Bei einer wärmenden Tasse Glühwein unter einem Unterstand kommen die beiden jungen Frauen das erste Mal so richtig ins Gespräch. Vanni erzählt Anna davon, dass sie eigentlich mit Freundinnen verabredet gewesen war. Allerdings war eine krank geworden und die andere fand es langweilig, nur zu zweit auf den Weihnachtsmarkt zu gehen. Weil Vanni sich aber so gefreut hatte, war sie einfach allein losgezogen. In der Hoffnung, vielleicht jemanden von ihrer Ausbildungsstelle zu treffen. Als sie Anna allein dort stehen sah, völlig frustriert und halb erfroren, hat sie die Chance ergriffen, nicht mehr allein sein zu müssen.
„Wenn man erwachsener wird, haben die meisten Leute kaum mehr Zeit. Ich konnte keine Alternative finden. Aber dann hab ich dich getroffen." Vanni lächelt Anna an, auch sie muss lächeln.
„Du hast Recht. Soll ich dir was sagen? Irgendwie ist es so doch viel schöner, als so ein mehr oder weniger Date mit einem Typen, der nicht mal den Arsch in der Hose hat, um richtig abzusagen. Ich muss sagen, dass ich erst etwas überrumpelt war von dir. Aber du bist wirklich cool."
Vannis Lächeln wird breiter. Sie ist genauso froh, eine Begleitung gefunden zu haben. Auch wenn sie ein sehr offener Mensch ist, war es trotzdem ein komisches Gefühl, allein durch die Massen zu laufen.
„Hast du Lust auf Schlittschuhlaufen?
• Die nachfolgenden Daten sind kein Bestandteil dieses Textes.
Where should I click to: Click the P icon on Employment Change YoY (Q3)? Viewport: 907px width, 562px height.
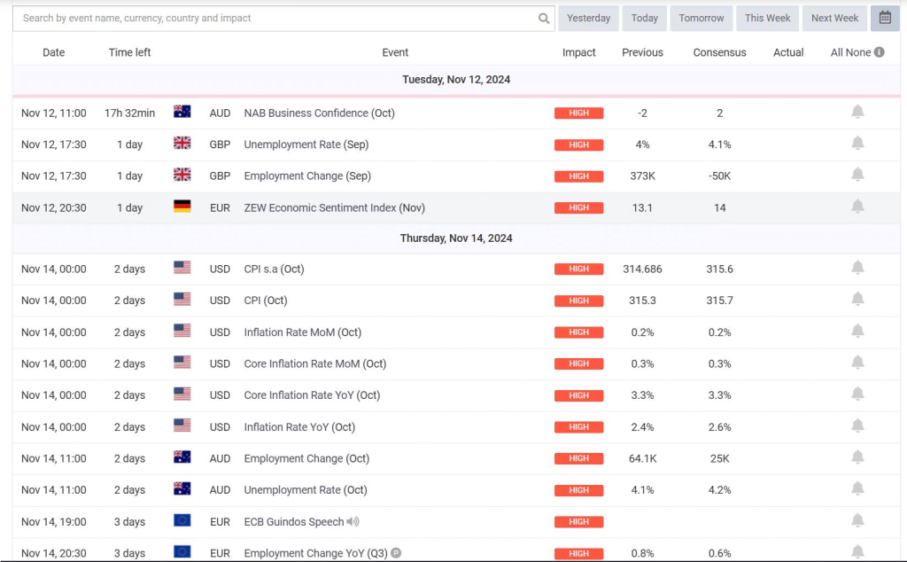tap(395, 552)
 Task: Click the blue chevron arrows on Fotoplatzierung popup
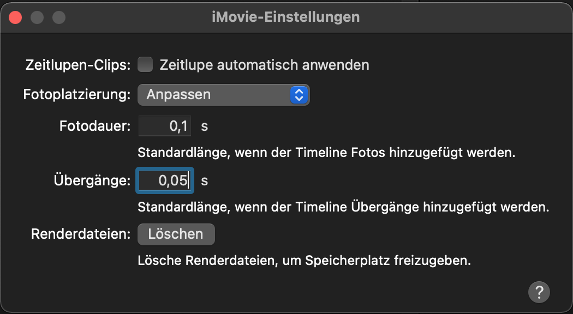[299, 95]
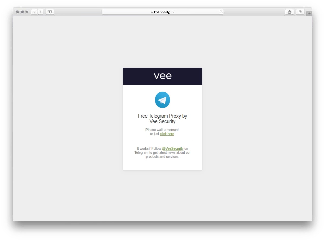The width and height of the screenshot is (325, 240).
Task: Reload the page with the refresh icon
Action: [x=221, y=12]
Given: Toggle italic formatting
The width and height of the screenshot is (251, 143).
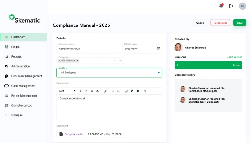Looking at the screenshot, I should tap(86, 91).
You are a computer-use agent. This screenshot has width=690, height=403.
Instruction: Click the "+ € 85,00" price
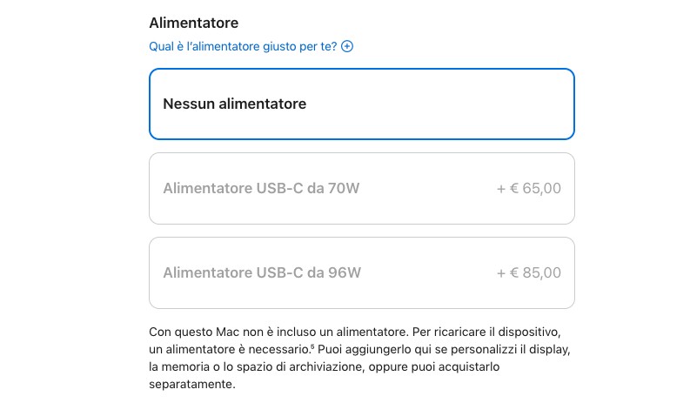pos(528,272)
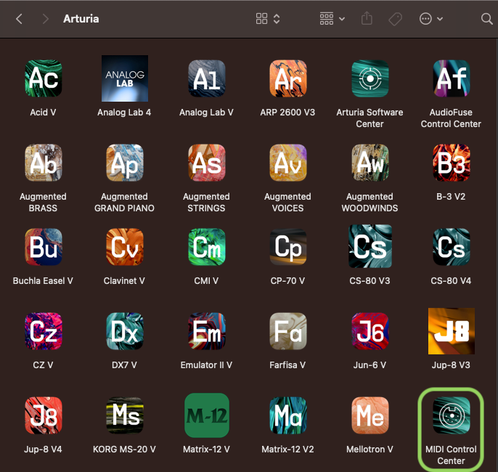Switch the icon view mode selector
Viewport: 498px width, 472px height.
[x=268, y=19]
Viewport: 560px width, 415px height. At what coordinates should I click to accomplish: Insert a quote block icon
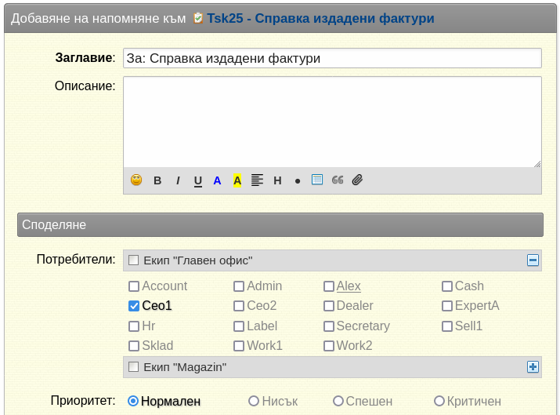[x=338, y=180]
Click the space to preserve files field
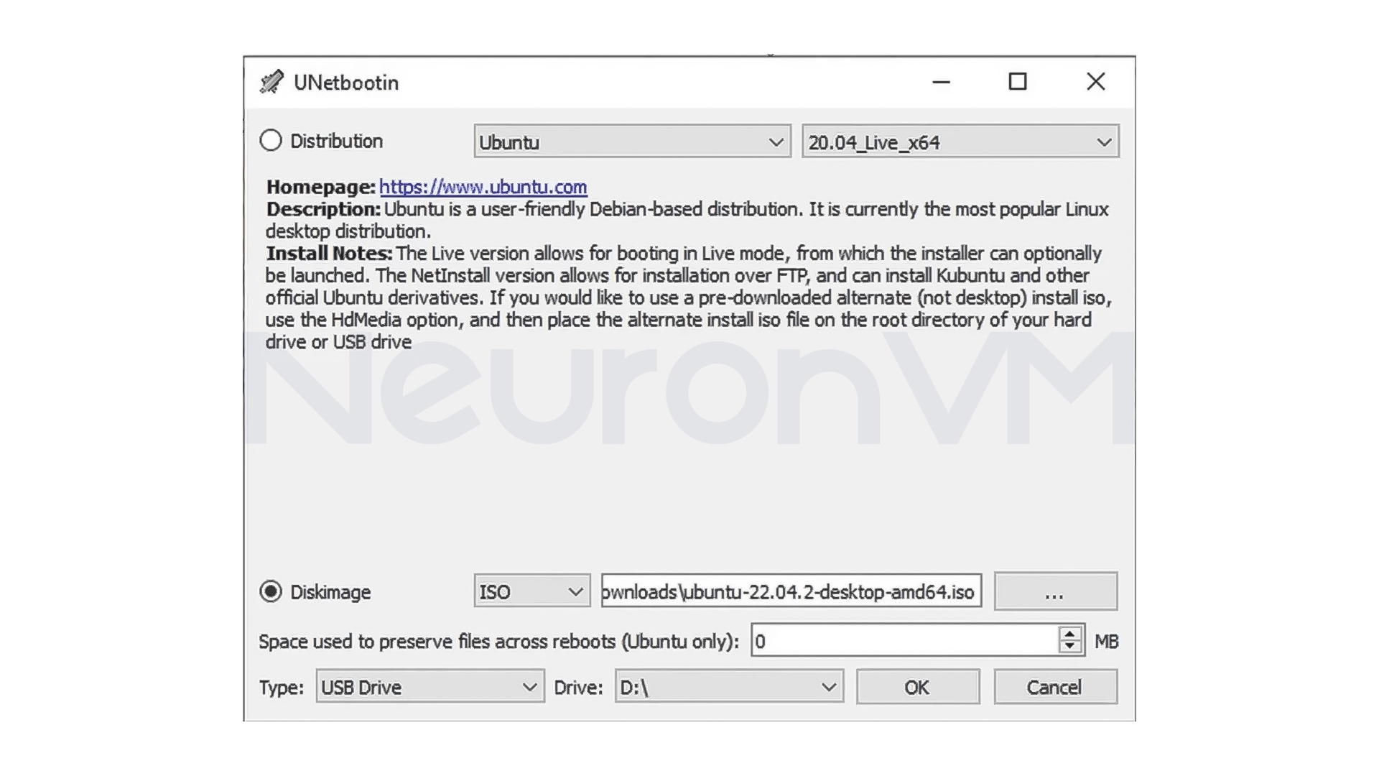This screenshot has height=776, width=1379. tap(905, 640)
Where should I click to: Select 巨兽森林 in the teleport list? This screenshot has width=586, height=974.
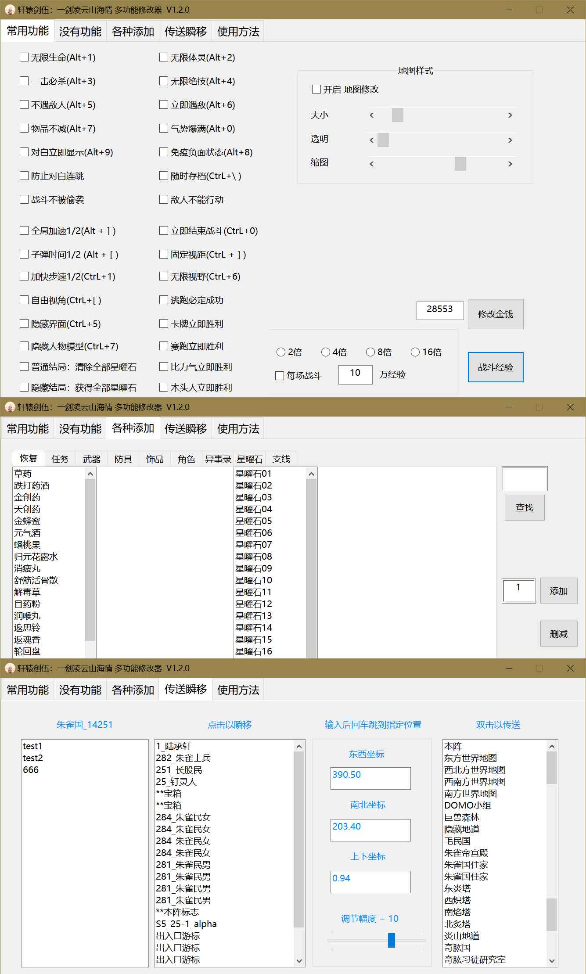coord(462,817)
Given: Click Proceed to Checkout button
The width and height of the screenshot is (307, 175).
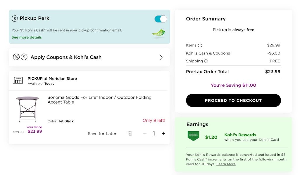Looking at the screenshot, I should pyautogui.click(x=233, y=100).
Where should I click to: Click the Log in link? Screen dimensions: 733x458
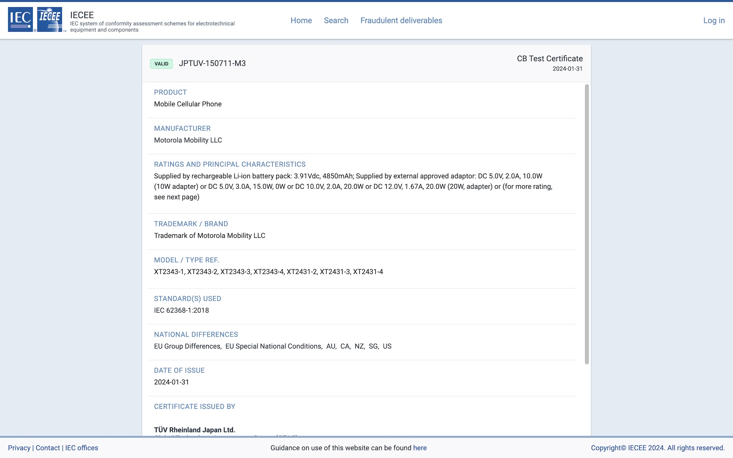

Ich lade dich ein", schlägt Anna vor und deutet mit einem Nicken auf die gegenüberliegende Eisbahn. Von dort ist Weihnachtsmusik zu hören.
„Sehr gerne."
Sie leeren ihren Glühwein und machen sich auf zur Schlittschuhbahn. Beide lächelnd, vollkommen zufrieden und mit einer jeweiligen neuen Freundin.